Figure 3. Martin Luther King, Jr. is arrested for “loitering” in Montgomery, Alabama, in 1958. Kelly, who came to the United States one year later, was inspired by the civil disobedience of Martin Luther King and other activists in the civil rights movement.

 

Figure 4. Kelly meets with the Vice President of the United States, Hubert Humphrey.

 

It was together with her contacts in the JEF that Kelly first became engaged in grassroots political action in Europe. The border-crossing movement against nuclear reactors that French, West Germans, and Swiss were collectively building in the Upper Rhine Valley caught the attention of the JEF. The transnational protest movement seemed to be almost a model of the federal Europe to which the JEF activists aspired. Kelly was particularly moved by her experiences in the Upper Rhine Valley, and quickly began promoting the protests among all who would listen as an example of “transnational consciousness” and of highly effective “grassroots resistance.” Having perceived herself as an outsider in Washington, DC, and then in Brussels, Kelly finally felt at home among the grassroots activists who opposed the construction of nuclear power plants near their farms and vineyards in the Upper Rhine Valley. Her transatlantic education had conditioned her reaction to these protests and caused her to see them as a model for her own future political engagement, making crossing borders and alternative approaches key to Kelly’s understanding of green politics.

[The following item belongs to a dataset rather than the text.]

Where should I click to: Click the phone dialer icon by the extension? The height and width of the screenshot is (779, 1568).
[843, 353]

Figure 5. In February 1975, The Young European Federalists (JEF) released an issue of their Forum E magazine dedicated to the growing struggle against nuclear energy. Petra Kelly played a key role in the creation of this issue, which was widely distributed among grassroots antinuclear groups.

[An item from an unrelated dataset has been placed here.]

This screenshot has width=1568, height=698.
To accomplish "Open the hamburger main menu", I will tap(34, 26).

It was for precisely these reasons that Kelly enthusiastically joined the effort to organize an ecological ticket for the first direct elections to the European Parliament in 1979. Kelly helped to found what became known as the Alternative Political Association: The Greens (Sonstige Politische Vereinigung: (SPV)-Die Grünen) and then served as the group’s lead candidate in the 1979 election. In this role, she proposed that she would “speak up for a decentralized, non/nuclear, non/military [sic], and gentle Europe—a Europe of the Regions and of the People.” She understood the alternative political association as part of a wider effort to “build Europe from BELOW and not from ABOVE.” The list that Kelly led received more than nine hundred thousand votes in the June 1979 election. Unfortunately, this amounted to only 3.2 percent of the vote, not enough to jump German electoral law’s “5 percent hurdle” and qualify for seats in the European Parliament. On the day of the parliament’s constitutive session in Strasbourg, Kelly and other Greens marched through the streets in protest. After unfurling a protest banner from their seats in the parliament’s spectator gallery, however, the Greens were ejected from the building. Though no green candidates were seated in the European Parliament in 1979, the election campaign presaged the formation of Die Grünen in 1980. Kelly’s European and transnational perspectives, and her experience campaigning for the European Parliament, motivated her to participate in this process and to serve as the Greens’ lead candidate in their first two campaigns for seats in the West German Bundestag, to which she—and 27 other Greens—were finally elected in 1983. Hence, Kelly’s claim that “the need to act transnationally, European, and also internationally as a Green must never be forgotten” was an honest assessment of her own understanding of the new party’s transnational origins and a reflection of her transatlantic education.

Figure 6. Green candidates, including Petra Kelly, march through the streets of Strasbourg, France, on 17 July 1979, the date of the constitutive session of the first directly elected European Parliament. The banner, carried by candidates Petra Kelly and Roland Vogt, reads “Die Grünen, 900,000 votes, shut out!”